En 1919, ganó el primer premio único para extranjeros en el Salón Nacional y un año después inició su camino en las pinturas de recreación histórica. En 1922 expone en el Museo de Arte Moderno de Madrid, mientras que en 1936, comienza con lo que fueron 13 grandes obras de su serie "Historia de la Patria a través de la Plaza de Mayo".

El festejo del 25 de Mayo en Buenos Aires, en 1830, según Matthis
El festejo del 25 de Mayo en Buenos Aires, en 1830, según Matthis

Gutiérrez Zaldívar explica: "Al principio de su carrera pintaba al óleo, pero no se destacaba tanto como lo hizo después con el gouache sobre papel francés". Y Sarsale suma: "Pintaba con acuarela usando una técnica similar al óleo llamada gouache, que consiste en realizar varias capas con pinceladas con acuarela opaca, y plasmar los colores claros y luces con blanco. Cuando se seca, los colores ofrecen una tonalidad clara de aspecto opalino. En su paleta priman los colores cálidos, claros y luminosos, y sus trazos logran dotar al paisaje de movimiento y vida".

Otra de las características de su estilo es la ausencia de personificación, prefería la expresión de lo grupal, por sobre lo individual: "Tenía una mirada para captar esos mundos, no con el acento en los personajes, sino en las multitudes anónimas, sujetos difuminados, que hacen al relato de la historia".

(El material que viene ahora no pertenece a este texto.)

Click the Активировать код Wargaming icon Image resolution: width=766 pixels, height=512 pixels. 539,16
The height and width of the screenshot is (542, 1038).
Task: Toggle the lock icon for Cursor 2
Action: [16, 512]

Matthis en las ruinas de San Ignacio, en Misiones, y el cuadro “Reunión de Caciques, Misiones Jesuíticas”, de 1930
Matthis en las ruinas de San Ignacio, en Misiones, y el cuadro “Reunión de Caciques, Misiones Jesuíticas”, de 1930

Pero la obra de Matthis no solo es histórica en el sentido de las recreaciones patrióticas. Durante su vida recorrió gran parte del país, desde la Patagonia, al Norte y el Litoral, como también Bolivia y Perú, en 1939, países que la nombraron miembro de las Sociedades Geográficas.

"Creo que de todos los lugares, su favorito era Tilcara, en Jujuy. Con mi bisabuelo se iban a vivir allí todos los veranos", dice Paula. Y agrega: "Alquilaban un vagón de tren para viajar al Norte con toda la familia. De hecho, varios de sus hijos fueron a la escuela pública de Tilcara y eran monaguillos de la antigua iglesia".

Léonie en Tilcara, en 1924
Léonie en Tilcara, en 1924

Allí, en el pueblo de la Quebrada de Humahuaca, tenían un amigo artista, otro pintor histórico, José Terry. "Vivieron en la casa de Terry, que actualmente es un Museo Nacional, su huella quedó plasmada en Tilcara y hay un busto de mi bisabuelo en otros de los museos, como personaje ilustre del pueblo". Y para Paula esa experiencia en el Norte fue esencial para una característica, casi una firma de su estilo: "Los cielos de los cuadros de ella son especiales y cuando se visita el Norte se puede ver claramente qué la inspiró".

Después, siguió subiendo, primero Potosí, en Bolivia, y luego Perú. Hacía apenas unas décadas que Hiram Bingham, un explorador estadounidense, había descubierto la ciudad sagrada incaica del Machu Picchu y ella soñaba con poder retratarlo.

“San Francisco Solano en el Cusco, Perú”, 1945
“San Francisco Solano en el Cusco, Perú”, 1945

"Se fue sola. Si hoy hacer el camino del Inca puede ser agotador, en ese entonces era mucho más dificultoso, no era un circuito turístico, seguía siendo una aventura contra la naturaleza. Así que con la ayuda de un local, hizo todo el camino en lomo de mula. Aparentemente esa experiencia en la altura afectó mucho a su corazón", dice su bisnieta.

"Los últimos años ella sufre una especie de ceguera por presión ocular. No salía a la calle, pero seguía pintando en su casa de Turdera, donde pedía que cerraran todas las cortinas. Los paradójico es que esta serie, sobre la vida de Cristo, es la más colorida y luminosa de toda su obra", explica Guitérrez Zaldívar.

Léonie Matthiss falleció el 31 de julio de 1952, cinco días después que Eva Perón. Dicen que en su funeral no brillaron los colores ni las tonalidades que supo recrear en sus cuadros porque todas las florerías de la ciudad habían quedado vacías tras la partida de Evita.